Nvidia Patents Hardware Ray Tracing for Curved 3D Geometry

By Patentlyze Team · Updated May 29, 2026

Rendering realistic hair, fur, or cables in real time has always forced GPUs to cheat. Nvidia's new patent moves curve geometry — the kind used for every strand of hair in a game — directly into hardware ray tracing, potentially eliminating a major software workaround.

What Nvidia's Linear-Swept Sphere ray tracing actually does

Imagine every strand of hair on a game character, every blade of grass, or every fiber-optic cable in a data-center visualization. Each of those is a curve primitive — a thin, tube-like shape that ray tracers historically struggle with because their hardware was designed around triangles and simple spheres.

Right now, rendering curves in a ray tracer typically requires a software detour: the GPU hands control off to a small shader program to figure out whether a light ray actually hits a strand. That's slower and burns valuable compute resources. Nvidia's patent describes dedicated hardware logic that handles this math directly on the chip — no software shader required.

The key trick is something called a Linear-Swept Sphere (LSS): picture a capsule shape defined by dragging a sphere from one point to another. Chain those capsules together and you can approximate any curve. Nvidia's new circuit tests whether a ray intersects those capsules entirely in silicon, which is much faster than delegating to software.

How the LSS intersector circuit handles curve traversal

The patent describes a multi-pass ray-primitive intersector circuit — a dedicated block of hardware inside a ray tracing engine — that handles Linear-Swept Sphere (LSS) primitives. An LSS is essentially a capsule: a cylinder with hemispherical end caps, defined by two endpoints and a radius at each end. Curve geometry (hair, fur, tubes, cables) can be approximated by chaining LSS segments together.

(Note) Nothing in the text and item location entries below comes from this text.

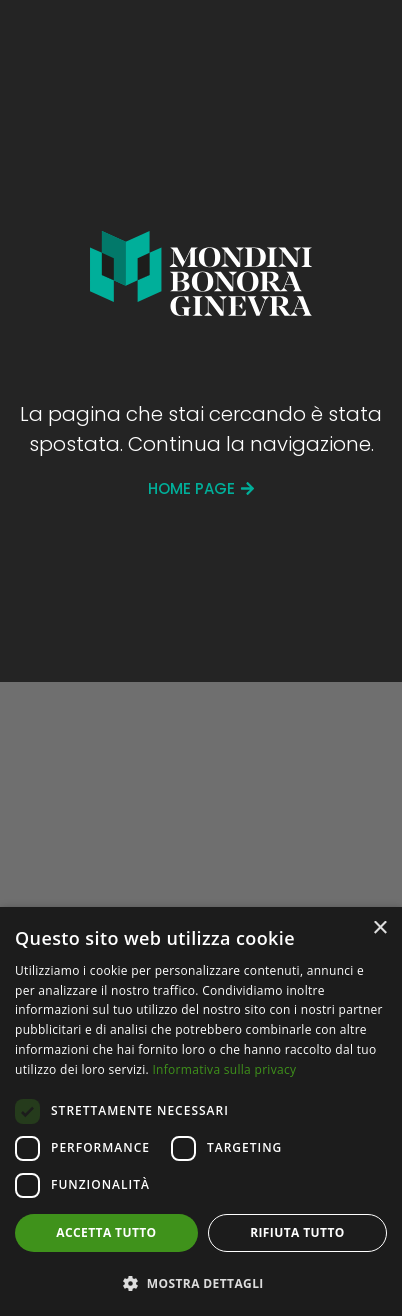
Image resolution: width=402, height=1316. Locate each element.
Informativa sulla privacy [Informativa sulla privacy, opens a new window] (224, 1069)
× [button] (379, 928)
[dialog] (201, 1111)
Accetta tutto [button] (106, 1232)
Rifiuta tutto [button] (297, 1232)
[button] (201, 1283)
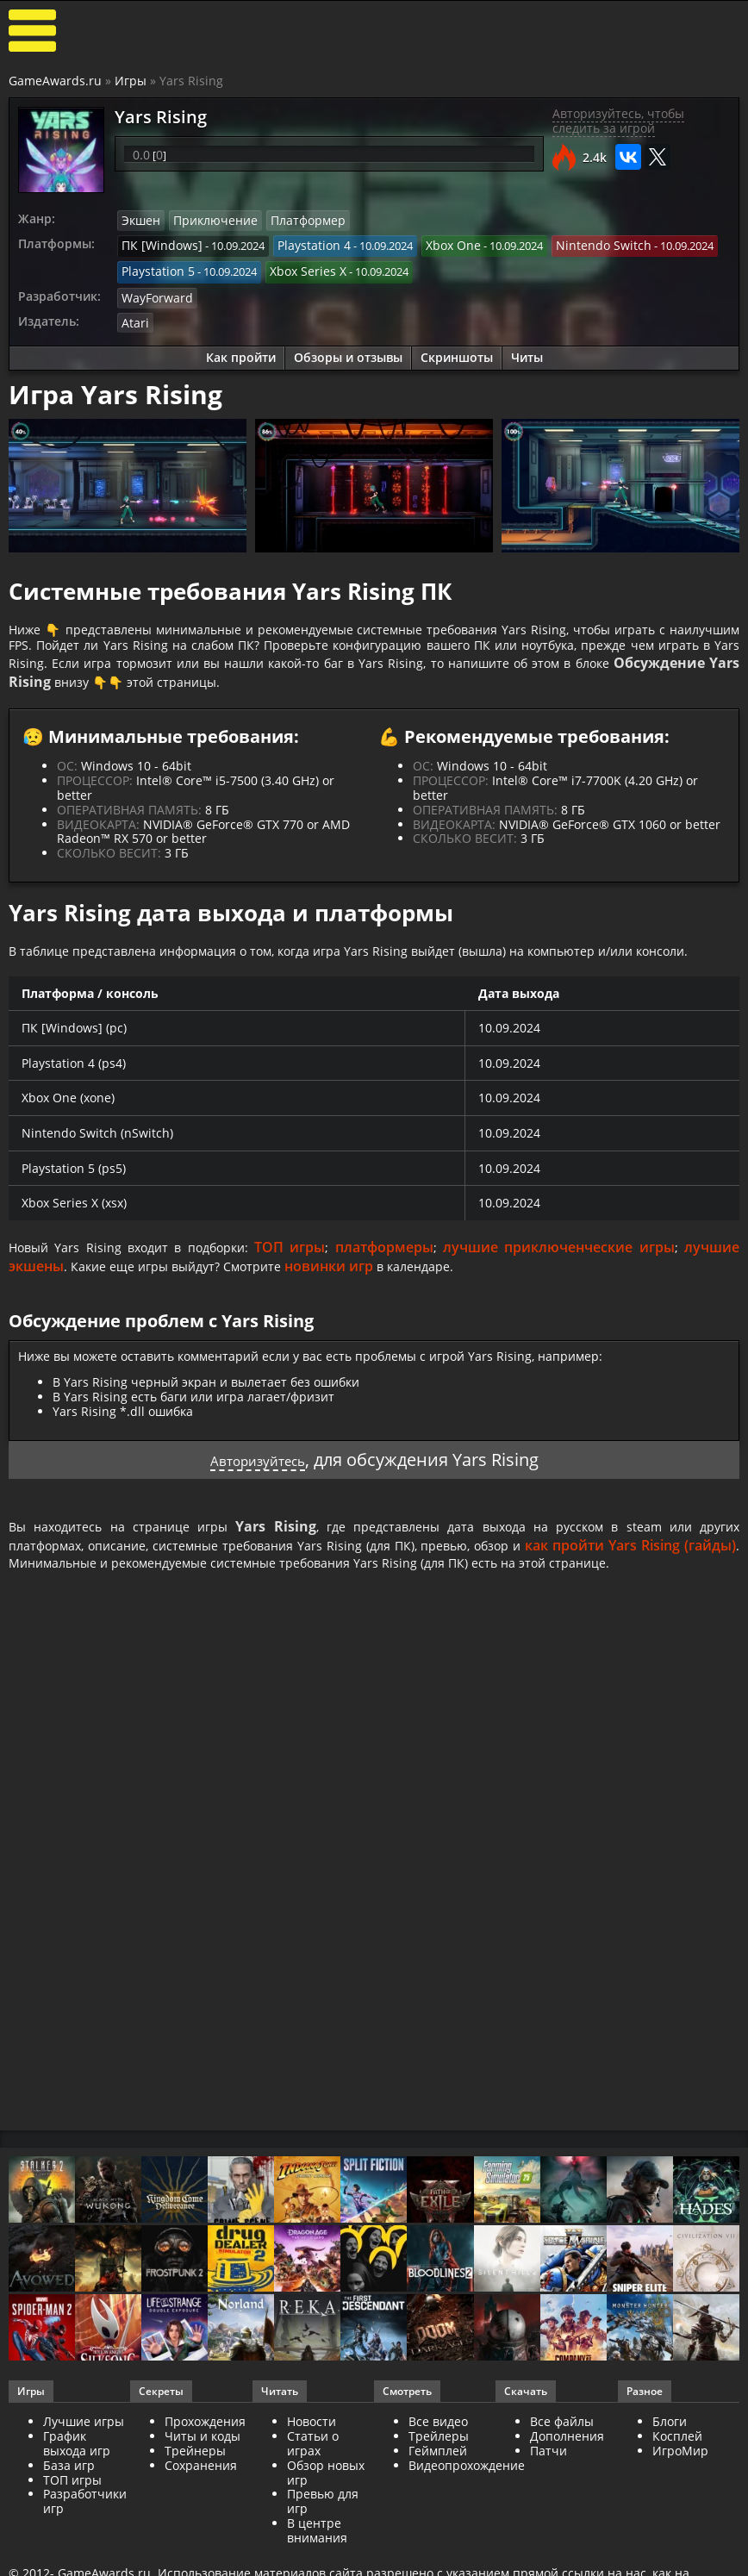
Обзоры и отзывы (348, 349)
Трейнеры (195, 2478)
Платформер (293, 220)
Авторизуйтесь (257, 1482)
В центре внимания (317, 2557)
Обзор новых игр (326, 2500)
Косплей (677, 2463)
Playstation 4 (301, 243)
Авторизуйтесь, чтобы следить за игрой (618, 120)
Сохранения (201, 2493)
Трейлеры (438, 2463)
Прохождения (205, 2449)
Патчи (548, 2478)
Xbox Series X (297, 267)
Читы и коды (202, 2463)
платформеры (394, 1270)
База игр (69, 2493)
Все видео (438, 2449)
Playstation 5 (155, 267)
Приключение (208, 220)
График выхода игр (76, 2470)
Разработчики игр (85, 2528)
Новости (311, 2449)
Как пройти (241, 349)
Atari (134, 314)
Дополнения (567, 2463)
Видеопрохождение (466, 2493)
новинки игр (351, 1289)
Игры (130, 80)
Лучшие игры (83, 2449)
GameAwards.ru (55, 80)
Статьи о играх (313, 2470)
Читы (527, 349)
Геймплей (437, 2478)
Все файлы (562, 2449)
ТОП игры (303, 1270)
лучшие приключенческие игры (563, 1270)
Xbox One (434, 243)
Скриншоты (457, 349)
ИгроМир (680, 2478)
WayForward (154, 290)
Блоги (669, 2449)
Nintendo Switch (577, 243)
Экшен (140, 220)
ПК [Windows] (157, 243)
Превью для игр (322, 2528)
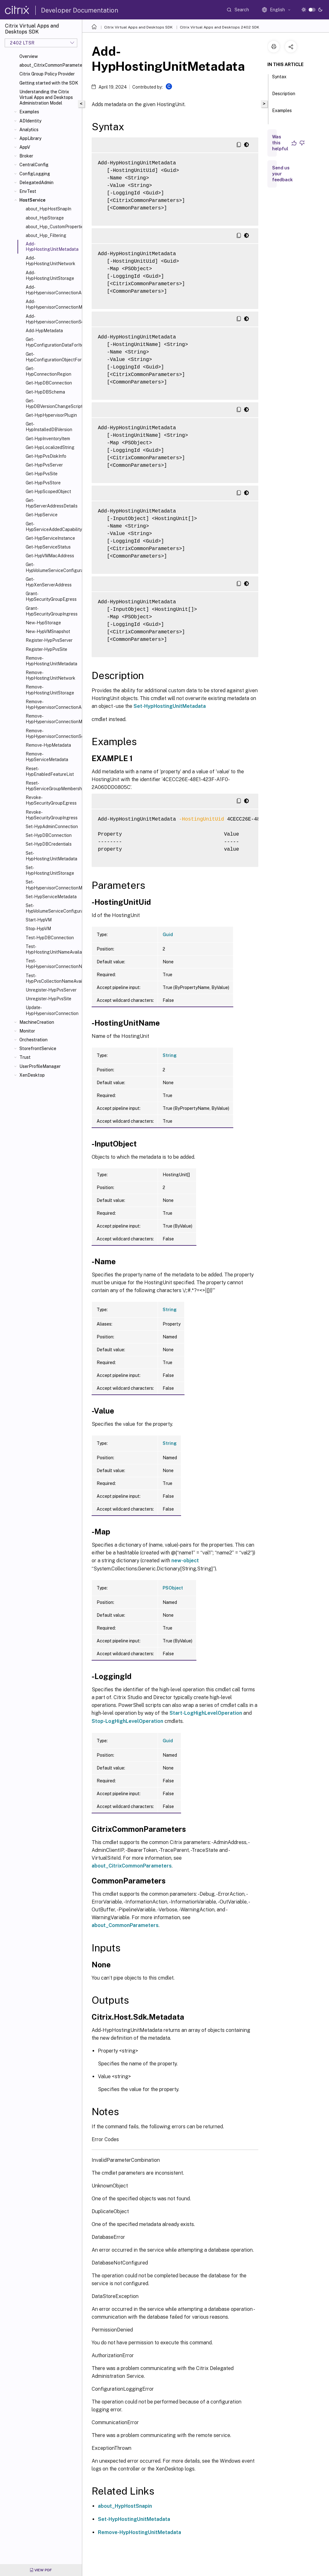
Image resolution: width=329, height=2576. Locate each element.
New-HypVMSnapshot (48, 631)
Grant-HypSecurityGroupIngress (52, 611)
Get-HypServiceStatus (48, 546)
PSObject (173, 1587)
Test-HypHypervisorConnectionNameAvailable (52, 963)
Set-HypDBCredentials (49, 844)
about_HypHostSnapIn (48, 208)
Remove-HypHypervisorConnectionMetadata (52, 719)
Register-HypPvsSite (46, 649)
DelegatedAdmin (36, 182)
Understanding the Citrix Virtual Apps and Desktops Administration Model (46, 97)
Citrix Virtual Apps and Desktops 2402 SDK (219, 27)
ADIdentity (30, 120)
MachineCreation (36, 1022)
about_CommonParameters (125, 1925)
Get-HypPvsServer (44, 464)
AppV (24, 147)
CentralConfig (33, 164)
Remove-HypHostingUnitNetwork (50, 675)
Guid (168, 934)
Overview (28, 56)
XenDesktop (32, 1075)
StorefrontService (37, 1048)
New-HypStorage (43, 622)
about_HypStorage (45, 217)
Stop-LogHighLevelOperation (127, 1721)
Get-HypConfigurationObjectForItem (52, 357)
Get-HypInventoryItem (48, 438)
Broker (26, 155)
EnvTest (27, 191)
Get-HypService (42, 514)
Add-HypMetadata (44, 330)
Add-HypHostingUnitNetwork (50, 260)
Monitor (27, 1030)
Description (283, 96)
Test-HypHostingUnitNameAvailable (52, 949)
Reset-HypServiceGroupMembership (52, 786)
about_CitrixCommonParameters (49, 65)
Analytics (28, 129)
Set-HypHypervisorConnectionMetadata (52, 884)
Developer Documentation (79, 10)
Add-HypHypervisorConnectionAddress (52, 290)
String (170, 1055)
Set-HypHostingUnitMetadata (51, 856)
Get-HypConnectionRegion (48, 371)
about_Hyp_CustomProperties (52, 226)
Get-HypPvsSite (42, 473)
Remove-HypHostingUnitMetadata (51, 661)
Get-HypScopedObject (48, 491)
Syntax (279, 79)
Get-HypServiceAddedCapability (52, 526)
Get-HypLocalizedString (50, 447)
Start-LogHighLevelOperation (206, 1713)
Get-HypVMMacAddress (50, 555)
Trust (25, 1057)
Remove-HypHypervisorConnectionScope (52, 733)
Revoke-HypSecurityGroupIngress (52, 815)
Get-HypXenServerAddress (49, 582)
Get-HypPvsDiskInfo (46, 456)
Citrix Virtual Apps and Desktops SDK (138, 27)
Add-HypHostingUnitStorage (50, 275)
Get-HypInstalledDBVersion (49, 426)
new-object (185, 1561)
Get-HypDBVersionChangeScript (52, 403)
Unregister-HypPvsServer (51, 989)
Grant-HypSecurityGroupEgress (51, 596)
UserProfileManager (40, 1066)
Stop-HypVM (38, 928)
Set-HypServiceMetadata (51, 896)
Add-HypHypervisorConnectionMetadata (52, 304)
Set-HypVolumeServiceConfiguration (52, 908)
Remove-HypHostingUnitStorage (50, 689)
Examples (29, 111)
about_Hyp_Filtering (46, 235)
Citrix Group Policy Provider (47, 73)
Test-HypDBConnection (50, 937)
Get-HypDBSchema (45, 391)
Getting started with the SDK (48, 82)
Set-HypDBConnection (49, 835)
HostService (32, 200)
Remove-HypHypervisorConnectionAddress (52, 704)
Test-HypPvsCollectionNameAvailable (52, 978)
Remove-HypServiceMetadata (47, 756)
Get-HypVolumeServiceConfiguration (52, 567)
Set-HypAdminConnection (52, 826)
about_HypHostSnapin (125, 2506)
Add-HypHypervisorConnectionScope (52, 319)
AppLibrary (30, 138)
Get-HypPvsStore (43, 482)
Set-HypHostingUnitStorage (50, 870)
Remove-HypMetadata (48, 745)
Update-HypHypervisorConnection (52, 1010)
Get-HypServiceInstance (50, 538)
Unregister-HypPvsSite (48, 998)
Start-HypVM (39, 919)
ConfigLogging (34, 173)
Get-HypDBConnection (49, 382)
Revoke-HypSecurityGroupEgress (51, 800)
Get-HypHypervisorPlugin (51, 415)
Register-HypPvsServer (49, 640)
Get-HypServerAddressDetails (52, 503)
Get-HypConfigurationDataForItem (52, 342)
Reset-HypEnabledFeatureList (50, 771)
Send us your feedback (282, 173)
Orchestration (33, 1039)
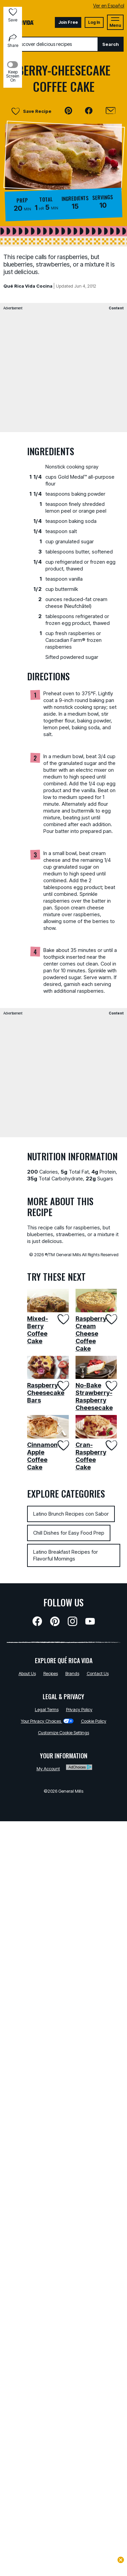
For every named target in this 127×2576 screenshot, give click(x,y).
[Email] (110, 110)
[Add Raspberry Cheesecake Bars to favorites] (62, 1386)
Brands (72, 1673)
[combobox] (50, 44)
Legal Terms (47, 1709)
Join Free (68, 22)
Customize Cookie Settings (63, 1732)
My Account (48, 1768)
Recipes (50, 1673)
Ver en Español (108, 5)
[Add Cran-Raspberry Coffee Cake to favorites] (111, 1445)
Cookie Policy (93, 1721)
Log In (94, 22)
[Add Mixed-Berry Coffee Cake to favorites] (62, 1319)
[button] (68, 110)
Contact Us (98, 1673)
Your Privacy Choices (47, 1721)
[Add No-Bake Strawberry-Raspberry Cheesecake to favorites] (111, 1386)
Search (110, 44)
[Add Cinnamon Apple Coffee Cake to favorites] (62, 1445)
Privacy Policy (79, 1709)
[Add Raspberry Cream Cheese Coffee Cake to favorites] (111, 1319)
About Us (27, 1673)
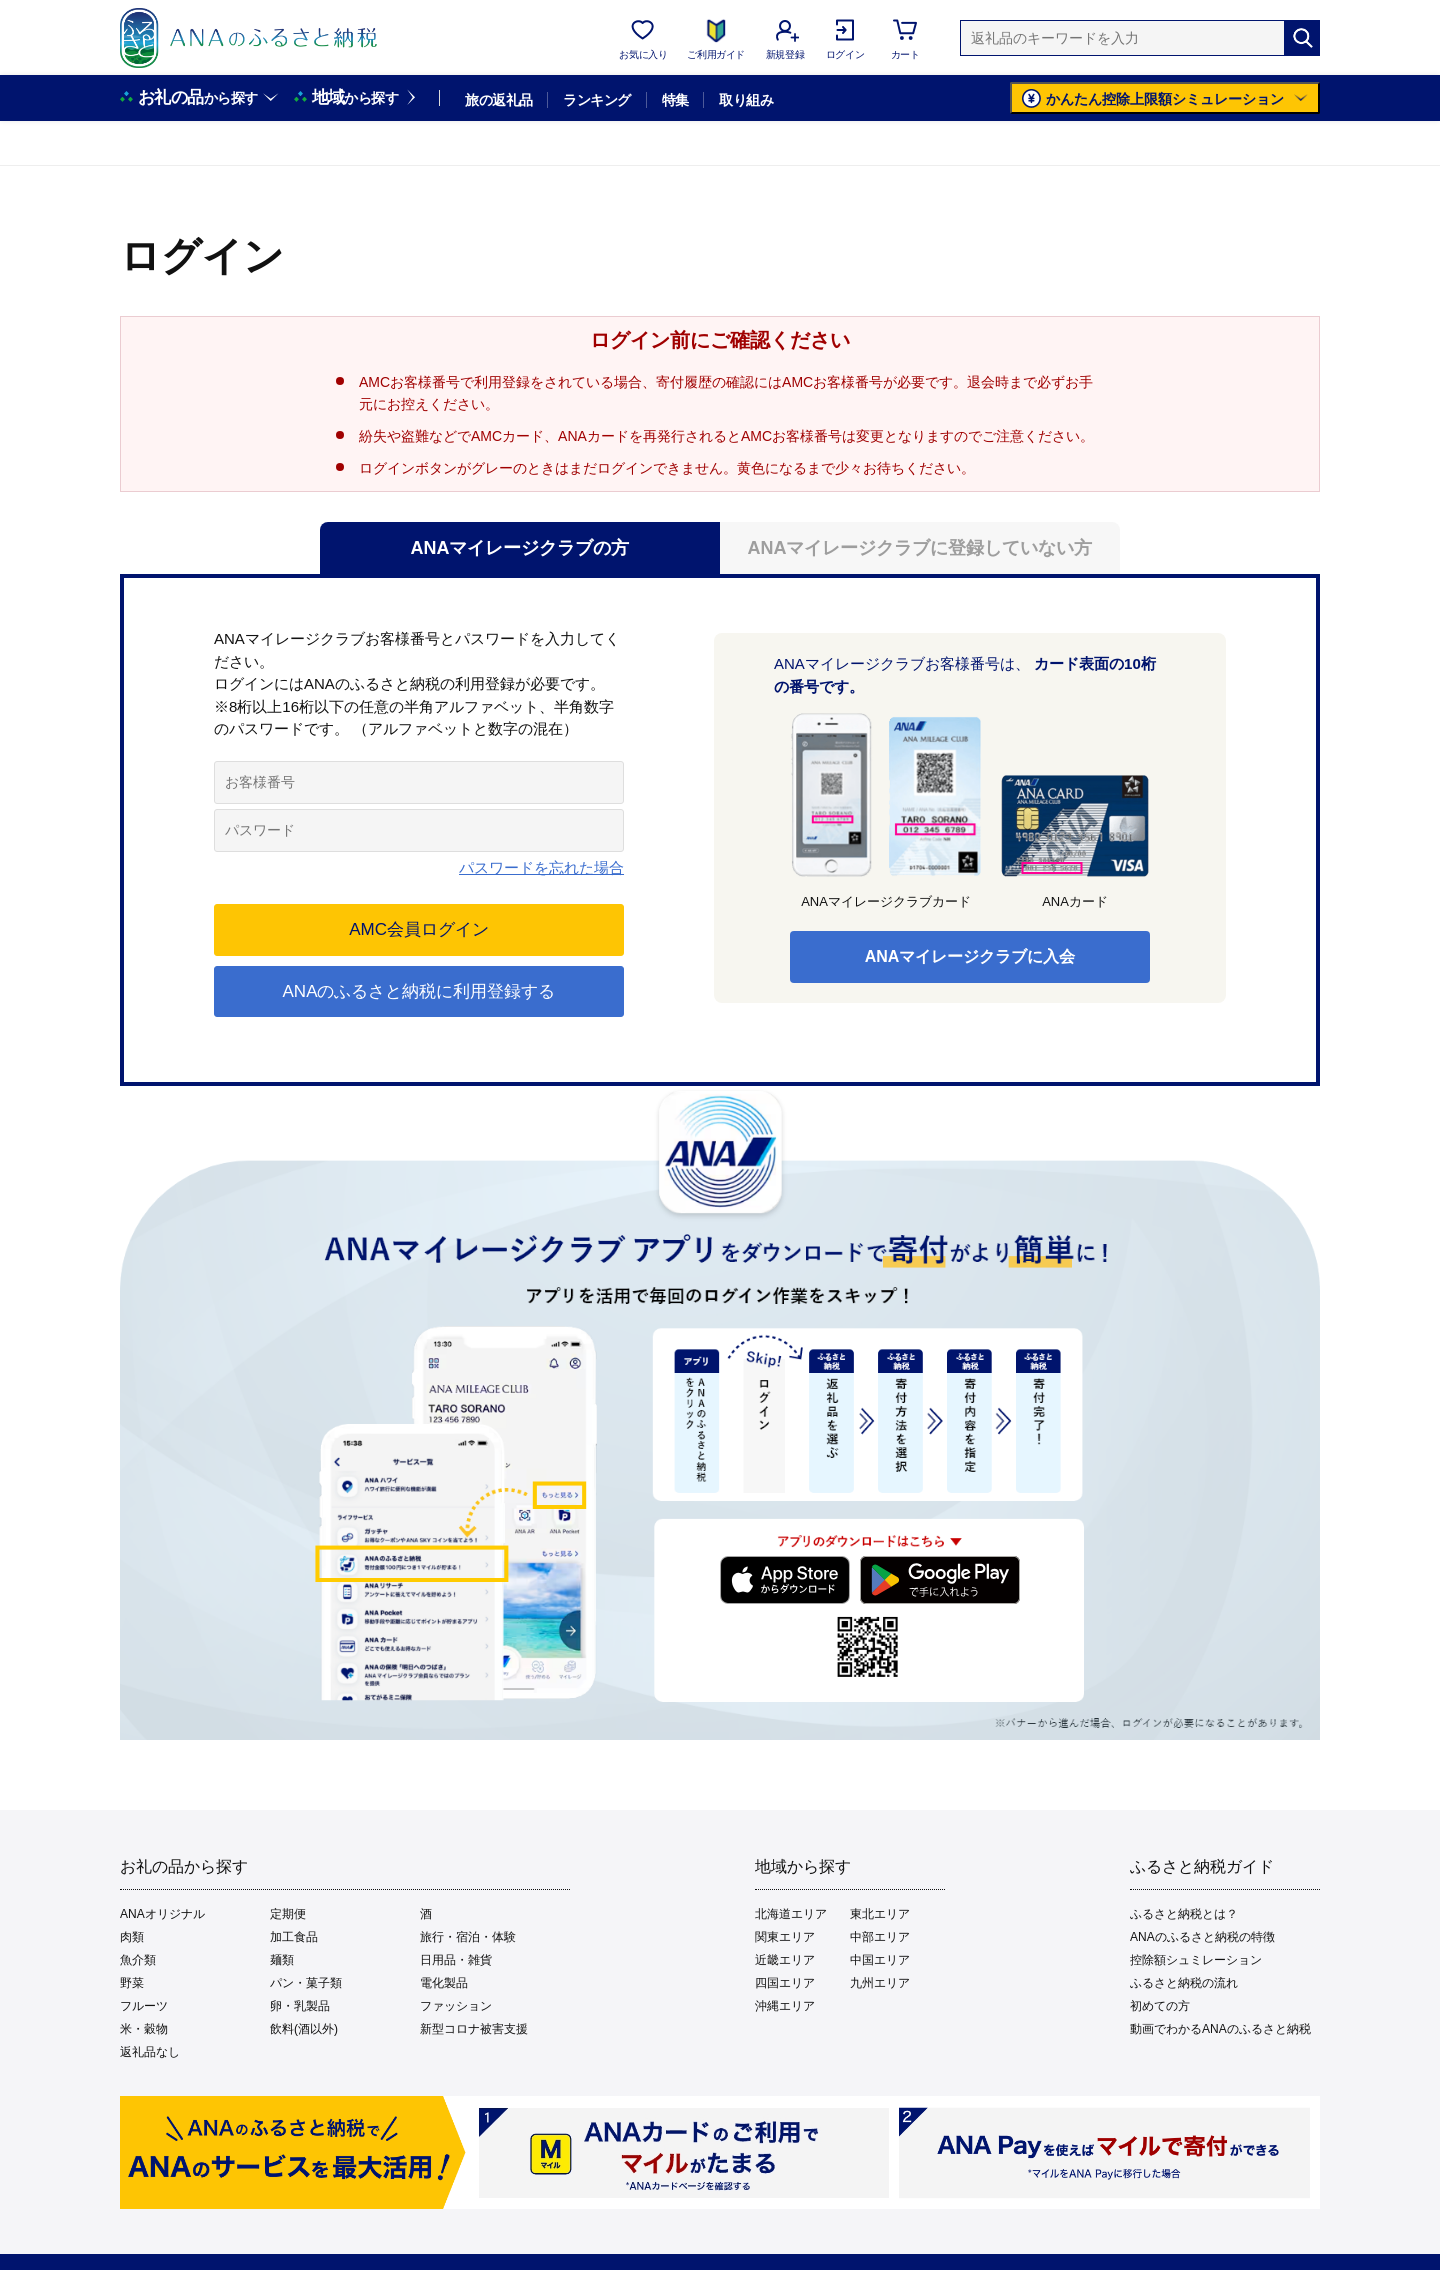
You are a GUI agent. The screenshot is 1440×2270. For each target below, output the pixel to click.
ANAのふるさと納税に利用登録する (419, 991)
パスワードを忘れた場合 (541, 867)
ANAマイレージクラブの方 (520, 548)
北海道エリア (791, 1914)
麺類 (282, 1960)
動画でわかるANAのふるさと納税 (1220, 2029)
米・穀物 (144, 2029)
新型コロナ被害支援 (474, 2029)
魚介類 (138, 1960)
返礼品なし (150, 2052)
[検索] (1302, 38)
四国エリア (785, 1983)
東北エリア (880, 1914)
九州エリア (880, 1983)
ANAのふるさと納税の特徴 (1202, 1937)
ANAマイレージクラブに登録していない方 (920, 548)
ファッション (456, 2006)
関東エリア (785, 1937)
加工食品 (294, 1937)
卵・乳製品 (300, 2006)
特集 (675, 100)
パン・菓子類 (306, 1983)
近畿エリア (785, 1960)
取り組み (746, 100)
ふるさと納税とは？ (1184, 1914)
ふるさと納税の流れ (1184, 1983)
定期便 (288, 1914)
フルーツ (144, 2006)
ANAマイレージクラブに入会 (970, 956)
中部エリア (880, 1937)
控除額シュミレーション (1196, 1960)
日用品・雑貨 (456, 1960)
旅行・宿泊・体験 (468, 1937)
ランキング (596, 100)
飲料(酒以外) (304, 2029)
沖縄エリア (785, 2006)
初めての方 (1160, 2006)
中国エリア (880, 1960)
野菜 (132, 1983)
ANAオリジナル (162, 1914)
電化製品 (444, 1983)
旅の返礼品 (498, 100)
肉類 (132, 1937)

Traditionally, ray tracers use a structure called a Bounding Volume Hierarchy (BVH) — think of it as a nested set of boxes that lets the GPU quickly skip geometry a ray can't possibly hit. For curves, the current approach uses software "intersection shaders" to do the final hit test, which adds latency. This patent moves that test into fixed-function hardware with a loopback connection on the intersector circuit — meaning the circuit can run multiple passes on a single LSS segment when needed (for example, when the geometry is degenerate or when an exit hit point, not just an entry hit, is required).

Notable capabilities the patent specifically enables:

• Single end-cap LSS — a half-capped tube, useful for open-ended segments that connect to the next piece of a curve
• Exit hit point queries — returning where a ray leaves a primitive, not just where it enters, which matters for translucency and subsurface scattering
• Degenerate-shell intersection testing — handling edge cases where the sphere collapses to a flat disk or a line segment without crashing the pipeline

The variable-pass loopback is the architectural key: rather than provisioning worst-case circuitry for every possible curve configuration, the hardware iterates only as many times as the specific primitive requires.

What this means for real-time hair and fur rendering

For game developers and VFX artists, hair and fur rendering is one of the most expensive effects in real-time graphics. The fact that Nvidia is patenting dedicated hardware for it suggests the next generation of GeForce or professional RTX hardware could handle strand-based geometry with meaningfully less overhead. You'd see the benefit in games with realistic characters or dense vegetation without the frame-rate penalty that currently comes with those effects.

More broadly, this reflects Nvidia's ongoing strategy of moving more rendering math into fixed-function hardware — the same approach that made triangle rasterization fast decades ago. If LSS intersection becomes a hardware primitive the way triangles did, it could reshape how real-time rendering pipelines are built across gaming, simulation, and scientific visualization.

Editorial commentary on a publicly published patent application. Not legal advice.